De fato, os principais nomes – Santos Cruz e Mandetta, este ainda com um pé só no barco – são os despejados do capitão, bem como seu ex-porta-voz, o também general Rego Barros mas, sobretudo, os métodos são parecidos, senão iguais, aos que o próprio Bolsonaro praticou em 2018, pretendendo cooptar, com adesões, instituições que deveriam estar ostensivamente ausentes da política, como as Forças Armadas.

É provável que episódios assim logo se repitam em outra instituição que deveria estar blindada da política eleitoral: o Judiciário.

Vale a pena a leitura de um dos raríssimos colunistas dos grandes jornais que não está sofrendo da influenza morista.

Moro recolhe náufragos do governo Bolsonaro

Bernardo Mello Franco, em O Globo

Enquanto os tucanos se depenam nas prévias, Sergio Moro tenta avançar sobre as bases do bolsonarismo. A campanha do ex-juiz virou uma espécie de bote salva-vidas. A cada dia recolhe um novo náufrago do governo.

Ontem Moro celebrou a filiação do general Santos Cruz ao Podemos. O militar integrou a primeira leva de ministros de Bolsonaro. Em menos de seis meses, foi enxotado do palácio.

A presidente do Podemos, Renata Abreu, definiu o novo correligionário como um “homem de combate”. “Você representa uma instituição de muita credibilidade no país”, derramou-se. Ela se referia ao Exército, que deveria permanecer afastado da política.

Moro aposta em Santos Cruz para dividir o voto dos militares. Em 2018, a tropa marchou unida com Bolsonaro. Em 2022, o ex-juiz também terá um cabo eleitoral nos quartéis.

Ao receber o general, o presidenciável acusou “governos passados” de tratar os fardados com “viés negativo”. Um recado claro para milhares de oficiais que temem perder cargos e privilégios em caso de derrota do capitão.

Além de polir o próprio currículo, Moro quer reescrever a história de Santos Cruz. Ontem ele disse que o general “não teve nenhum receio de se retirar do governo” quando percebeu que Bolsonaro não estava interessado em “construir um país melhor”.

O discurso soa bonito, mas não se sustenta em fatos. Santos Cruz nunca se retirou: foi retirado. Caiu por obra do vereador Carlos Bolsonaro, que manda e desmanda no governo do pai.

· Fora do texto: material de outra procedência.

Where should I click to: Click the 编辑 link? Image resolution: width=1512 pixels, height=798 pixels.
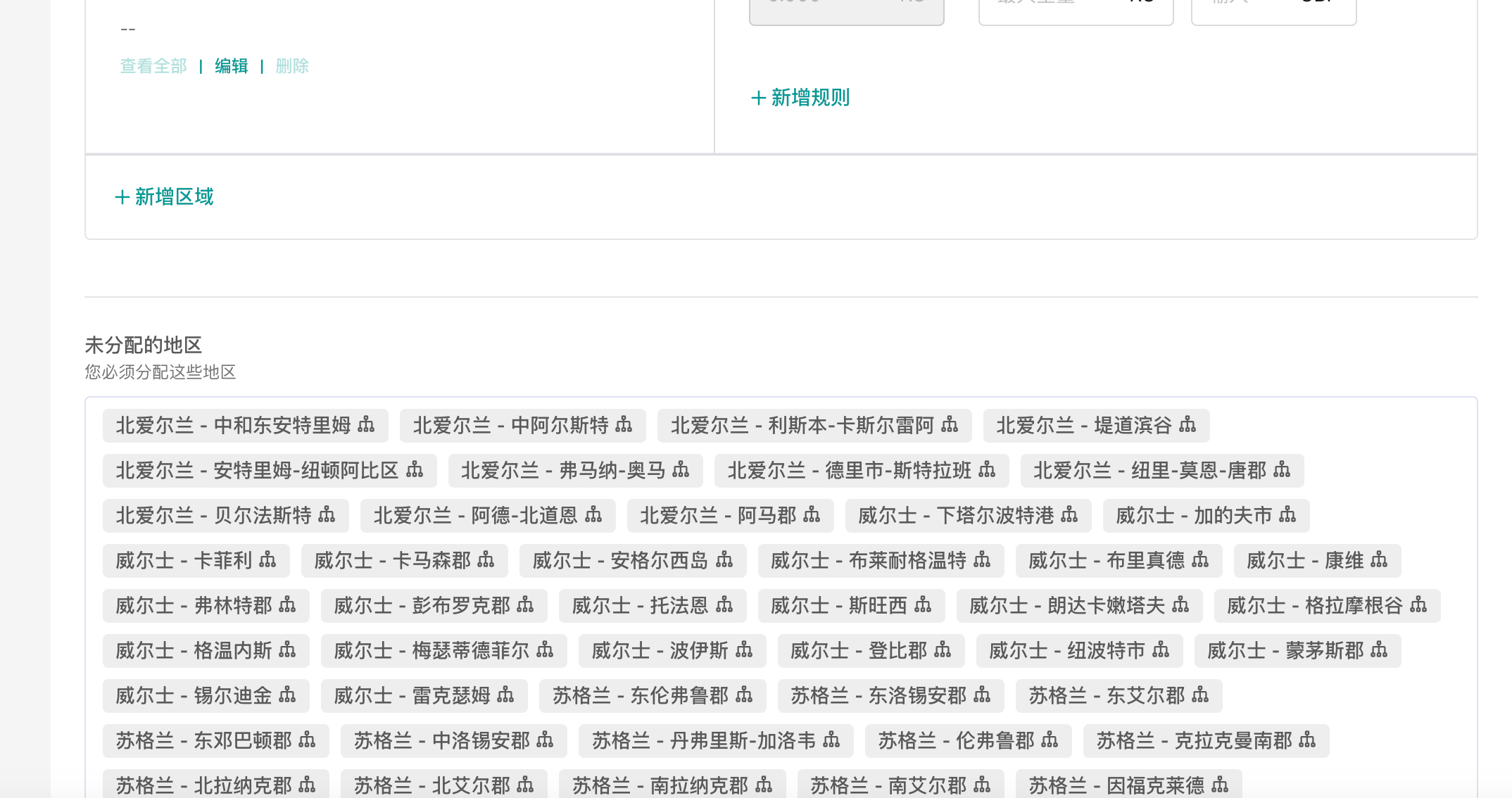pyautogui.click(x=231, y=66)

O general estreou no palanque com um desfile de platitudes. “A filiação partidária é um ato político”, disse. “O respeito tem que ser restaurado no Brasil”, prosseguiu. “O sinônimo de educação é esperança”, filosofou.

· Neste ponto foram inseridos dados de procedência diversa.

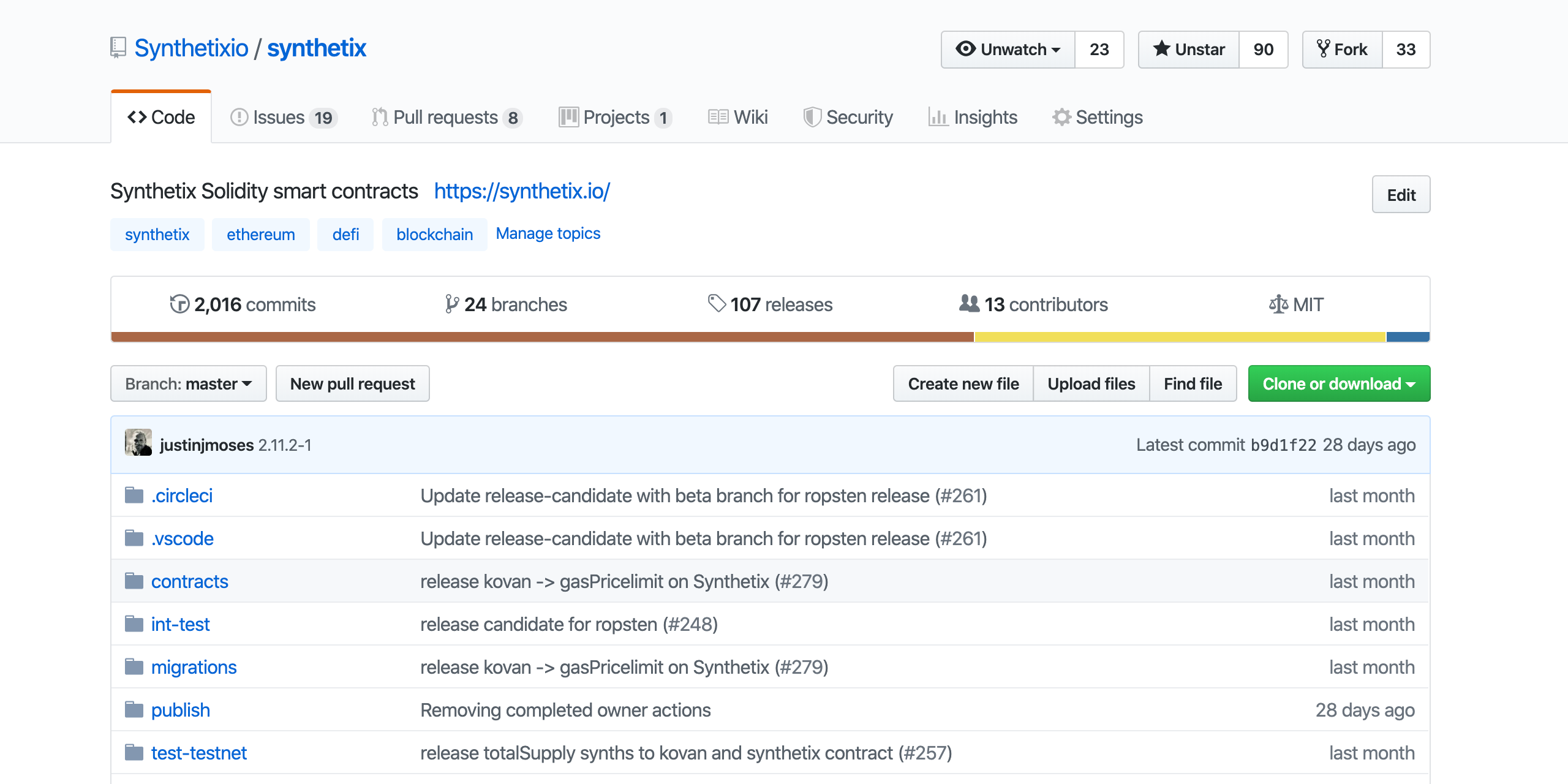Image resolution: width=1568 pixels, height=784 pixels.
Task: Open the Pull requests tab
Action: coord(446,117)
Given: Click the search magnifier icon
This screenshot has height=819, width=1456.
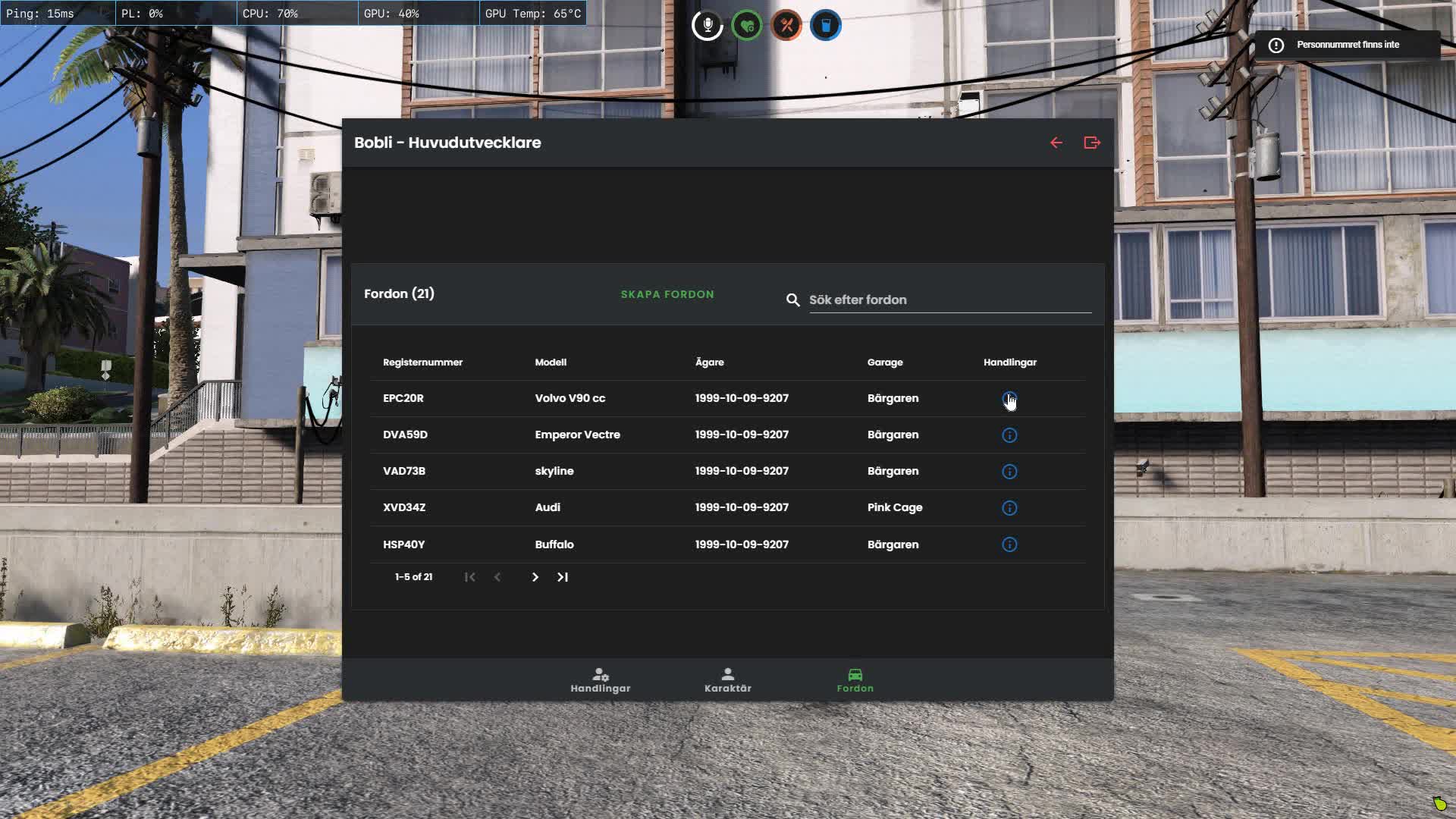Looking at the screenshot, I should 793,300.
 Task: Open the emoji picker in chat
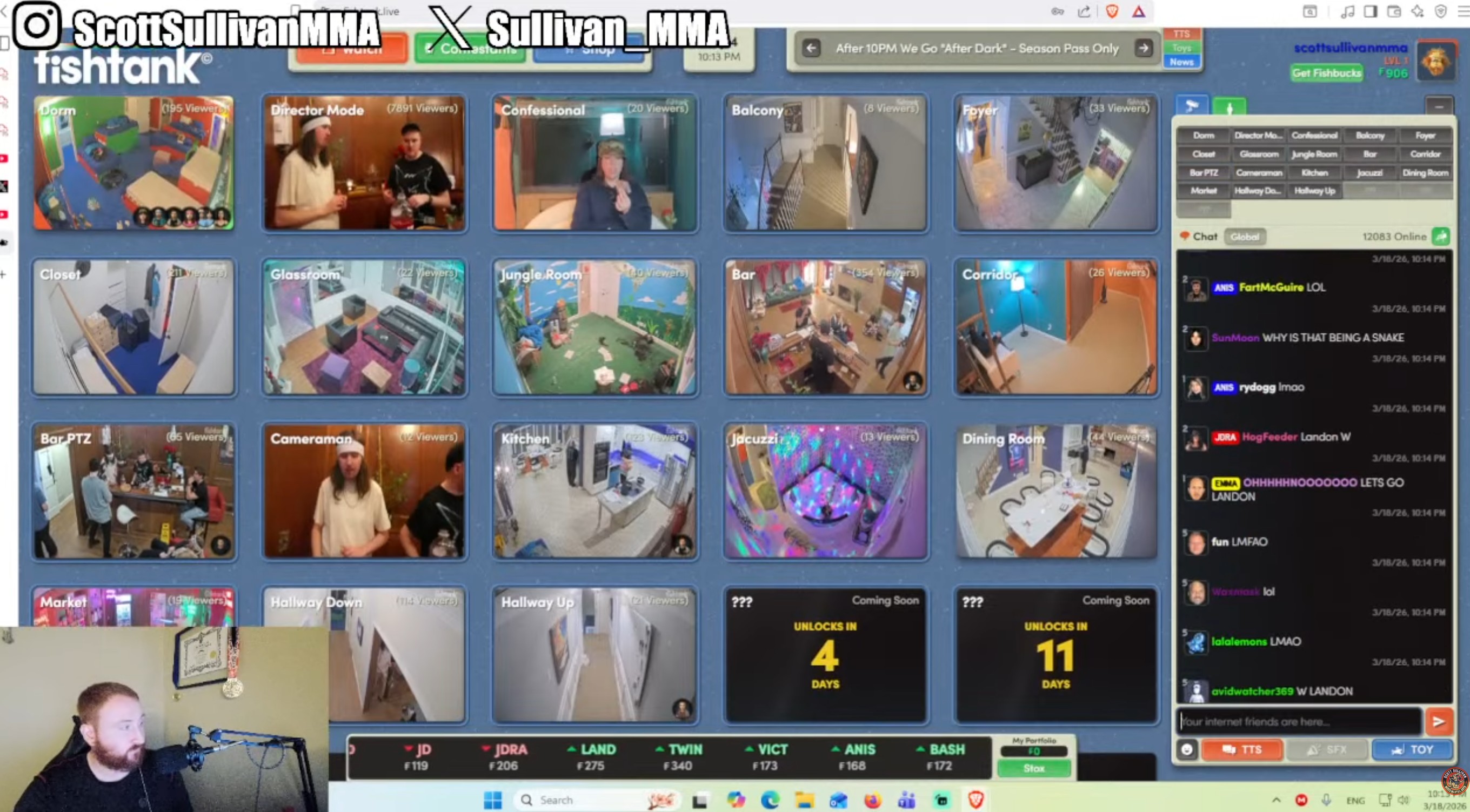coord(1187,749)
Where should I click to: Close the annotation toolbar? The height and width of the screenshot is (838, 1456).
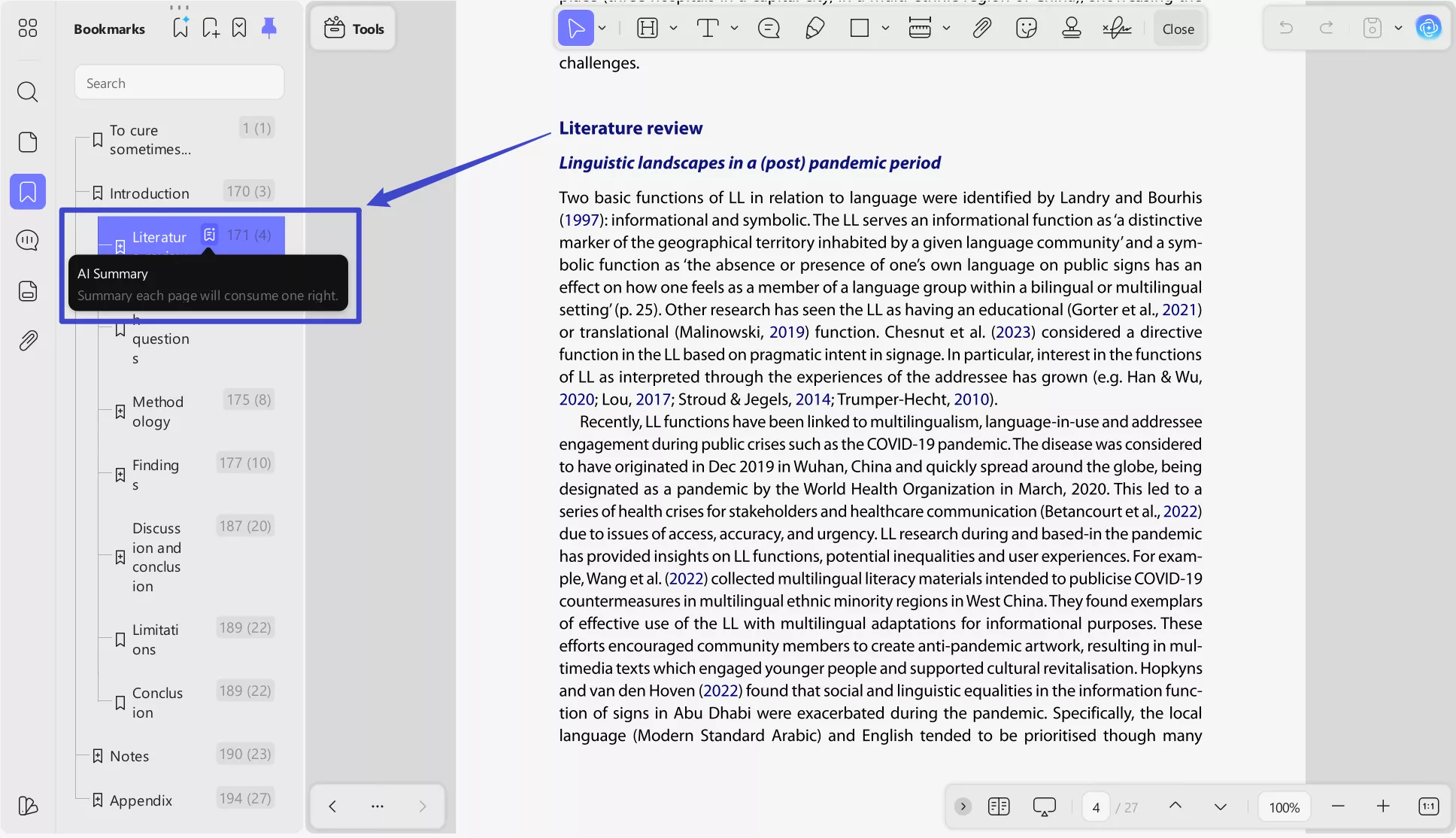1178,29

Em outro momento, ele condenou o extremismo e disse que a eleição não pode ser contaminada por fanatismo e fake news. Em 2018, o general acusou o rival Fernando Haddad de ligações com o fascismo e o nazismo.

Santos Cruz não é o único náufrago a pular no bote de Moro. O ex-ministro Luiz Henrique Mandetta, que também sonhava com o Planalto, já se insinua para a vaga de vice do ex-juiz.

Ontem o presidenciável almoçou com o general Rêgo Barros, outro dissidente do bolsonarismo. Ex-porta-voz do governo, ele agora se dedica a redigir artigos com indiretas para o capitão. “Deus te guarde de quem te queira magoar”, escreveu, na quarta-feira.